The leader of the opposition High Negotiations Committee, Riyad Hijab, wrote to U.N. Secretary General Ban Ki-moon accusing the government of "horrifying daily massacres" and "the besiegement and starvation of cities, towns and villages". He demanded the U.N. Security Council force Assad to stop.
Rebels have targeted government areas with aggressive shelling, which Damascus has said is proof that they are receiving weapons from abroad.
Air strikes, shelling
Commenting on the hospital air strike, International Committee of the Red Cross spokesman Ewan Watson told Reuters in Geneva, "It is unacceptable ... But it is up to an investigator and it is for a court to take that decision on whether it is a war crime or not."

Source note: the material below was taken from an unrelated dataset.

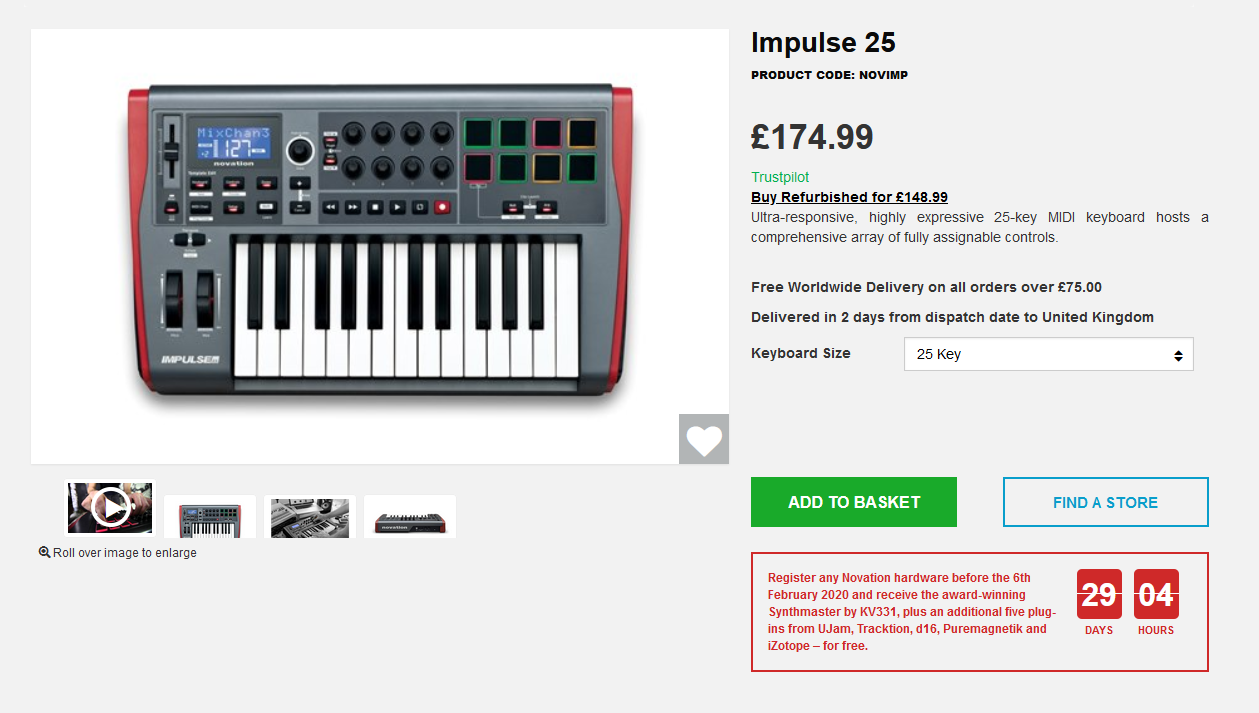Add product to wishlist with heart icon
Viewport: 1259px width, 713px height.
point(704,439)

Late on Friday, the organization issued a statement calling for an immediate halt in the attacks, saying another four medical facilities on both sides of the frontlines in Aleppo had been damaged extensively. It said dozens of people had died and were injured in "another day of relentless fighting in Aleppo today."
It said the four healthcare facilities that had been hit were Al Marjah polyclinic, the Bustan Al Qassar polyclinic and Shawki Hill Dialysis Centre and the Ibn Rashid Cardiac Hospital.
"There can be no justification for these appalling acts of violence deliberately targeting hospitals and clinics, which are prohibited under International Humanitarian Law," Marianne Gasser, head of the International Committee of the Red Cross in Syria, said in the statement.
"People keep dying in these attacks. There is no safe place anymore in Aleppo. Even in hospitals. For the sake of people in Aleppo, we call for all to stop this indiscriminate violence."
The Syrian Observatory for Human Rights, a British-based monitoring group, said air strikes and government shelling had killed at least 142 civilians including 21 children in rebel areas in the past eight days, while rebel shelling of government areas had killed 84 civilians including 14 children.
The Observatory said at least 11 civilians were killed on Friday in rebel areas and 13 in government areas. In the rebel-held zones, more were trapped under fallen buildings destroyed in helicopter strikes.
Bebars Mishal, a civil defense chief working in rebel-held areas of Aleppo, told Reuters there were a number of air attacks in the morning, many of them around mosques in rebel-held areas. Mishal said one hit a clinic in Aleppo's Al-Marja district.
Syrian state media said a number of people had been killed and wounded and fires started during shelling of government-held quarters in Aleppo, which included a hit on a mosque as people were leaving Friday prayers.